| 20:44 Uhr

Ein solches Engagement ist höchst selten
Der Herr der Hecken packt die Schere ein

Auch am gestrigen Vormittag war Erwin Schmidt im Quierschieder Freibad zugange, um die Hecken richtig schön in Form zu bringen.
Auch am gestrigen Vormittag war Erwin Schmidt im Quierschieder Freibad zugange, um die Hecken richtig schön in Form zu bringen. FOTO: Thomas Seeber
Quierschied. Nach 25 Jahren genießt der im Quierschieder Freibad tätige Erwin Schmidt demnächst tatsächlich seinen Ruhestand. Von Michèle Hartmann

Wer das Quierschieder Freibad betritt, der nimmt zunächst – na klar – das große Schwimmerbecken zur Kenntnis. Mitsamt dem schönen Drumherum: schattige Plätze, sonnige Plätze - alles da. Und dann erst die Hecken: So akkurat gestutzt, dass man meinen könnte, es sei da jemand mit Lineal und Winkelmesser unterwegs gewesen. Oder ein Gärtner der berühmten Insel Mainau habe hier ein Seminar abgehalten und erklärt, wie man das hinkriegt. Gestern Vormittag haben wir  hier, im Freibad, den Mann  getroffen, der mit einem Akku-Gerät die Hecken hegt und pflegt: Erwin Schmidt. Im Oktober wird er 80 Jahre alt, und dann legt er die Heckenschere weg. Ein für allemal. Und das nach 25 Jahren des ehrenamtlichen Tuns.

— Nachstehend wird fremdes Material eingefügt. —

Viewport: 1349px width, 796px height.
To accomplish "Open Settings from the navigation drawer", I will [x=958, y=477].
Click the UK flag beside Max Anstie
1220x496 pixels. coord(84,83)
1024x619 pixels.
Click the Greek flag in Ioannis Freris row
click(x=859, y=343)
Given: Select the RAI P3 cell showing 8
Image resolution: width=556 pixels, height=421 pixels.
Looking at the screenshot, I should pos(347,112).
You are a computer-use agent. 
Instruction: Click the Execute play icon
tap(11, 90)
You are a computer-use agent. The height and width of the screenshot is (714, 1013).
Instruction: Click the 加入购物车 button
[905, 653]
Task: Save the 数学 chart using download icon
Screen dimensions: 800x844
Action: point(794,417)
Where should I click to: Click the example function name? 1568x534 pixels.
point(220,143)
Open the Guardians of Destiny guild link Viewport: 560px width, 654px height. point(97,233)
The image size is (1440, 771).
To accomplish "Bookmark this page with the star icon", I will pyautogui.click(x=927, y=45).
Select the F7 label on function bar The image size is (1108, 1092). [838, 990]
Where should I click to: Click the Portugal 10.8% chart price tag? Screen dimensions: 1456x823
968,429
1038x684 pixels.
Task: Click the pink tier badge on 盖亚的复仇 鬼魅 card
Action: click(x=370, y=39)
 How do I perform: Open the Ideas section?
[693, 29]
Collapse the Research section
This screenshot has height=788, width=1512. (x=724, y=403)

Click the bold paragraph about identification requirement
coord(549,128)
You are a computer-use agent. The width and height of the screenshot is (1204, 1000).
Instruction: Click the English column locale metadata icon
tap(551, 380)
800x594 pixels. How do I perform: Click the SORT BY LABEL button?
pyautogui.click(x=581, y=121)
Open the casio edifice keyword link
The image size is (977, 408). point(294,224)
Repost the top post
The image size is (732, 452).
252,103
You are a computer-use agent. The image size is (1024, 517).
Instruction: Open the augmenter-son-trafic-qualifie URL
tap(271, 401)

Erwin Schmidt, der nicht gern  Aufhebens um sich und seine akribische Arbeit macht, ist ein Glücksfall für die Gemeinde Quierschied. Zum Schwimmbad hat er einen Fußweg von rund zehn Minuten. Was dazu führt, dass er in der Saison jeden Tag zugange ist. Das ist auch nicht übertrieben, denn insgesamt kümmert er sich um 200 Meter Hecken, die sich übers Bad-Areal erstrecken. Allein 50 Meter sind es rund ums Kinder-Planschbecken.

Mitglied der heute nicht mehr existierenden DLRG Quierschied war Schmidt von 1964 bis 1997. Als Rettungsschwimmer hat er nicht nur am Bostalsee die Augen offen gehalten, sondern auch in seiner Gemeinde die Prüfungen zu den unterschiedlichen Schwimmabzeichen (Seepferdchen, Jugendschwimmabzeichen etc.) abgenommen. Selbstredend hat er auch noch im  Wellenhallenbad gewirkt, das 2011 ein für allemal geschlossen wurde. 1993 ging der heute 79-Jährige, der im Kraftwerk Weiher in Quierschied beschäftigt war, in den Ruhestand. Und ab diesem Zeitpunkt kümmert er sich rührend ums Grünzeug unter Gottes Sonne.



„Das Bad ist meine zweite Heimat“, sagt der Senior und lächelt. Dass er nirgendwo sonst wohnen möchte als in Quierschied, das fügt er noch hinzu. Und dass seine Frau Edith immer viel Verständnis für seine ehrenamtliche Arbeit an den Tag gelegt hat. Sie selbst ist vormittags als Küsterin tätig, sperrt um 12 Uhr die Pfarrkirche Maria Himmelfahrt zu und holt dann ihren Mann am Freibad ab. Tagwerk erledigt, also geht es nach Hause. Doch wie gesagt, nach dieser Saison ist Schluss mit dem akkuraten Heckenschnitt. Dann muss sich die Gemeinde kümmern, so wie es aussieht. Denn einen zweiten Herrn Schmidt wird es bestimmt nicht geben.

Wir haben uns gestern auch unterhalten mit Schwimmmeister Martin Ehrlich. Er lobt die überaus gewissenhafte Arbeit des liebenswürdigen Rentners. Und freut sich, dass dieses Jahr so viele Badegäste  Abkühlung in den gechlorten Fluten suchten. Stärkster Tag war Sonntag, 8. Juli. Da strömten 1568 Männer, Frauen und Kinder  ins Freibad, darunter viele Auswärtige, wie Martin Ehrlich weiß: aus Sulzbach, Dudweiler und aus dem Raum Neunkirchen. Wann die Saison 2018 endet, das ist noch nicht entschieden. Sollte der September sich warm und sonnig zeigen, dann bleibt das Bad noch ein Weilchen offen. Und Erwin Schmidt noch eine Zeitlang aktiv. Jedenfalls im Dienste der Allgemeinheit. Dass  Bürgermeister Lutz Maurer ihn noch hochleben lässt, daran hat die SZ keinen Zweifel.